PROBLEM DETAILS:
Lines holding the string "поздравление": copy each one from the listing below.
START SUPPLIED MATERIAL
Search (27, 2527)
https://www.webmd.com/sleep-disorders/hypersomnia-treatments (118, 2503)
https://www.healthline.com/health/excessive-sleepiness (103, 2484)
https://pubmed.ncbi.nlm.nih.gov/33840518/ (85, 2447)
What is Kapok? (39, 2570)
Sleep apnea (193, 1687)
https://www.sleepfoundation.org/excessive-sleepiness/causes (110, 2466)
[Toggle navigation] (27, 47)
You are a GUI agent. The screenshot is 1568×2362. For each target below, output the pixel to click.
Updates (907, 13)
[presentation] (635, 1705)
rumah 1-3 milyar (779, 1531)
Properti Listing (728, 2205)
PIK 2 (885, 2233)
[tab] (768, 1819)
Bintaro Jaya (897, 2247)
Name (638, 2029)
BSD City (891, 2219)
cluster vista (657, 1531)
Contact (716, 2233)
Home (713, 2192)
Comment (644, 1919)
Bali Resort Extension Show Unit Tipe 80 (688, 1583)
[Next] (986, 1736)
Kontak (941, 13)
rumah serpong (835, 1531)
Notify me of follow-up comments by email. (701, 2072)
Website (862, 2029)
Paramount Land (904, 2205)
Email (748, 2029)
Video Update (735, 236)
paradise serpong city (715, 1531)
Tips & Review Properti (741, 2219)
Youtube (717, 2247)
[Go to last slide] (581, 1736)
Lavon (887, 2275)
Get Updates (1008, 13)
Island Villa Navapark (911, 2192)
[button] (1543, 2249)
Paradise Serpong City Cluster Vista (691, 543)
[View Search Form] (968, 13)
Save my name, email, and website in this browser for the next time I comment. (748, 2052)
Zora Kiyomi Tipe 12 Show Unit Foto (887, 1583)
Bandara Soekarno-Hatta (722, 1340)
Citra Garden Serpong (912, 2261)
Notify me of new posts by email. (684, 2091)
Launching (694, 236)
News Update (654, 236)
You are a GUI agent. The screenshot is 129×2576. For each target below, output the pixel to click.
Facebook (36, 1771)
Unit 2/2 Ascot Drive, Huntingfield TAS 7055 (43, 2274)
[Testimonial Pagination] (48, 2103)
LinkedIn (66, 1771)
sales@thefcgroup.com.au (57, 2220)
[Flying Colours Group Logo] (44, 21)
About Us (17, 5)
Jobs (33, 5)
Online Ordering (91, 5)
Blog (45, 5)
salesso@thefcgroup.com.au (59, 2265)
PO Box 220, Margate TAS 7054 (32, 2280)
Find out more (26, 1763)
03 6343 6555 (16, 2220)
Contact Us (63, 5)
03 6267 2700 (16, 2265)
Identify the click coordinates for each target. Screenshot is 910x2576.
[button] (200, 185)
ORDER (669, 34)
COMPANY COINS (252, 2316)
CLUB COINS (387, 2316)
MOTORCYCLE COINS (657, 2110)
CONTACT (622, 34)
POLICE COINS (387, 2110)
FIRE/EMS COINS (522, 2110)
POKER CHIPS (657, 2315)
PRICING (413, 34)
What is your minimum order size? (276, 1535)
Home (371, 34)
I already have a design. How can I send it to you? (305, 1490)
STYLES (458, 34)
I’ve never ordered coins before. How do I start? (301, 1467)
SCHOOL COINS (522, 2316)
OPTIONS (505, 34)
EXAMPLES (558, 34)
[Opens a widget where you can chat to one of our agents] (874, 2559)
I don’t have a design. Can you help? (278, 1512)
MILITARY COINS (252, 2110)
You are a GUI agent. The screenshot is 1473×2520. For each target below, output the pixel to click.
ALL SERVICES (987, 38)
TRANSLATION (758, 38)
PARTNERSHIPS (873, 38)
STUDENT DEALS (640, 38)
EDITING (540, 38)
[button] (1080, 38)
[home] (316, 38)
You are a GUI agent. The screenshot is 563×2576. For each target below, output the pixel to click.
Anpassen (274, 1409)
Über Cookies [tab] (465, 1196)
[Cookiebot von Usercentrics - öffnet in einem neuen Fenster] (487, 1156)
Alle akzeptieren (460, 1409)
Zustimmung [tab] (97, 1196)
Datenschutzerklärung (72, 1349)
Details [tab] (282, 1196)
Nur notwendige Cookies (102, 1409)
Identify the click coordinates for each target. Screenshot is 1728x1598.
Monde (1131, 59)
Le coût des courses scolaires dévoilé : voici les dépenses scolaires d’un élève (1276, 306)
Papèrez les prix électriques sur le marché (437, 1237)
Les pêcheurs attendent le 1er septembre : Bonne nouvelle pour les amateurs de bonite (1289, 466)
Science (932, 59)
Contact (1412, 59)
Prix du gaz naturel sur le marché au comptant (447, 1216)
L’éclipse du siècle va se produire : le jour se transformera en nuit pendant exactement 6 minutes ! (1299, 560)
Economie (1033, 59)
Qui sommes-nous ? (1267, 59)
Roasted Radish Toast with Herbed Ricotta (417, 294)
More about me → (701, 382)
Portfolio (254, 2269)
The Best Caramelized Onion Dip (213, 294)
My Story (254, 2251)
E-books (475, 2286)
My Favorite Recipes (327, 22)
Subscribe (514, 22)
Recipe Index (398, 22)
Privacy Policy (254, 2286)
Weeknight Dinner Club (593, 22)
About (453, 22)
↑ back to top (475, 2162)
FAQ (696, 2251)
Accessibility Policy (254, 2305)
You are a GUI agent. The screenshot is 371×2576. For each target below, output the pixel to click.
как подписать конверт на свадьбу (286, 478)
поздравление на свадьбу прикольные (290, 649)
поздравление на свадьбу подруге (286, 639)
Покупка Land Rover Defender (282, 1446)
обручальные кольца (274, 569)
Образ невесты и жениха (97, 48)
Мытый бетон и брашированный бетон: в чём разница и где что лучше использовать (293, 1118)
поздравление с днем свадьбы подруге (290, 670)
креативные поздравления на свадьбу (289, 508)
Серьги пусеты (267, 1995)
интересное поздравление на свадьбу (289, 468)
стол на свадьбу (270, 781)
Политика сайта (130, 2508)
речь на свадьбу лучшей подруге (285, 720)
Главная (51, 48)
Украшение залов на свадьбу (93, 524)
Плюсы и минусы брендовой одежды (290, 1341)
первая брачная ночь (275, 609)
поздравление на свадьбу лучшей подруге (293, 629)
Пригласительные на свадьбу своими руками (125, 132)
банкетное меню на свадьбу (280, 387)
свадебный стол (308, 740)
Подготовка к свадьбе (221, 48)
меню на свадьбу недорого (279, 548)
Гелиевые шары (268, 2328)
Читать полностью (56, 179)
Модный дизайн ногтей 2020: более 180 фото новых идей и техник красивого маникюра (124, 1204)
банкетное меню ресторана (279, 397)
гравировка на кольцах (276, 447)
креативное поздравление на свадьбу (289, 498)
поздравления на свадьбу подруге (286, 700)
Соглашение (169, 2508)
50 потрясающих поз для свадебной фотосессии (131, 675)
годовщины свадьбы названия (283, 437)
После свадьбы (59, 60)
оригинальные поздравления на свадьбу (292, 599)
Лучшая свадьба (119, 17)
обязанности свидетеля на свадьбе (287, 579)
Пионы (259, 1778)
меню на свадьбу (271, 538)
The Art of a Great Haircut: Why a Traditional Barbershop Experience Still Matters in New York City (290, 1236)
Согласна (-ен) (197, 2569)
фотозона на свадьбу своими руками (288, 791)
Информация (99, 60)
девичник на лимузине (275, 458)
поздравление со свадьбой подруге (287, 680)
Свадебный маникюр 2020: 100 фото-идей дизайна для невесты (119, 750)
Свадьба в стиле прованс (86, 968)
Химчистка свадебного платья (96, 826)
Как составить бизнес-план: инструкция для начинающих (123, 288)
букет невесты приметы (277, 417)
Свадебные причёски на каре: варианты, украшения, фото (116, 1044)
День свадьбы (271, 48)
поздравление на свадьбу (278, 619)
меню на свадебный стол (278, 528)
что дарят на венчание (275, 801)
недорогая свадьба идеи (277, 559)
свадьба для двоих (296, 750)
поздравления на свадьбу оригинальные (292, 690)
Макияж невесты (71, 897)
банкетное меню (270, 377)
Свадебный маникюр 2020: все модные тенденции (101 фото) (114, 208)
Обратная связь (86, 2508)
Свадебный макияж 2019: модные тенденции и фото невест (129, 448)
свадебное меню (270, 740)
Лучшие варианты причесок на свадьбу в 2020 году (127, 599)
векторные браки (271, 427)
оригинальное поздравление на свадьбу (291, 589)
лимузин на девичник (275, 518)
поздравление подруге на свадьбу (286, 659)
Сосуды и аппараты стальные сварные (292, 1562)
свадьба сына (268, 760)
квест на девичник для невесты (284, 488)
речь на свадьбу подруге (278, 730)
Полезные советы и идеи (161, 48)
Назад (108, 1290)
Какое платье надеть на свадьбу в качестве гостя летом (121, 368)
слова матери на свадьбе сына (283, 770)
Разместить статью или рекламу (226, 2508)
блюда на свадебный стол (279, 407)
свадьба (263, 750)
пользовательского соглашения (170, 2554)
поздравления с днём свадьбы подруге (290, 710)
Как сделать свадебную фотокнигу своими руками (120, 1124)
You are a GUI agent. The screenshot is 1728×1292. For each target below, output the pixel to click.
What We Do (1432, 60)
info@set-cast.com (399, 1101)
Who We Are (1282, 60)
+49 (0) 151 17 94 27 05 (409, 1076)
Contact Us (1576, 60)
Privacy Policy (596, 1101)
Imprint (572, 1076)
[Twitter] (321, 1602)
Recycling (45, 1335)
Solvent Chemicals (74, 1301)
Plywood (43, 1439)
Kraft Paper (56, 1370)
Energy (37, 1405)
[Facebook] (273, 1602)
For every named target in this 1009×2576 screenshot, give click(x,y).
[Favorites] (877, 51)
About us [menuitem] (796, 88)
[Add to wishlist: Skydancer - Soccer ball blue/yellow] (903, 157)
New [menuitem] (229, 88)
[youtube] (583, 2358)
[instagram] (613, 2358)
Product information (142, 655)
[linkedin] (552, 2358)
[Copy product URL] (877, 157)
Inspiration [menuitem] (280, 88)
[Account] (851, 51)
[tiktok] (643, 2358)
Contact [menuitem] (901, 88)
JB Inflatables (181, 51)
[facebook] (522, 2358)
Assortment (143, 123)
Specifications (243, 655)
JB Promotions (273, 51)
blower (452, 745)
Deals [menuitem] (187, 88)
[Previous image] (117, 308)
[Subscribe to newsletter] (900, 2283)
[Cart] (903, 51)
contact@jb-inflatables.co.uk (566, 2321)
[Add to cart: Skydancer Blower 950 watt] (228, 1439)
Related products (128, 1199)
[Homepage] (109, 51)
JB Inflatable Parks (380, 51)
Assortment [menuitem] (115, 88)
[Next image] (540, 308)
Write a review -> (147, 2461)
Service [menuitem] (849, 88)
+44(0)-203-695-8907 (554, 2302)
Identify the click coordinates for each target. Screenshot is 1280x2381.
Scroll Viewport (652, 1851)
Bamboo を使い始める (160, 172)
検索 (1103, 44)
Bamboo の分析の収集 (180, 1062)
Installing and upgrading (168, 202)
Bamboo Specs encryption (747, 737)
END SUPPLIED MATERIAL
RESPONSE BOX:
поздравление на свадьбу прикольные (290, 649)
поздравление на свадьбу подруге (286, 639)
поздравление с днем свадьбы подруге (290, 670)
интересное поздравление на свадьбу (289, 468)
поздравление на свадьбу лучшей подруге (293, 629)
креативное поздравление на свадьбу (289, 498)
поздравление со свадьбой подруге (287, 680)
поздравление на свадьбу (278, 619)
оригинальное поздравление на свадьбу (291, 589)
поздравление подруге на свадьбу (286, 659)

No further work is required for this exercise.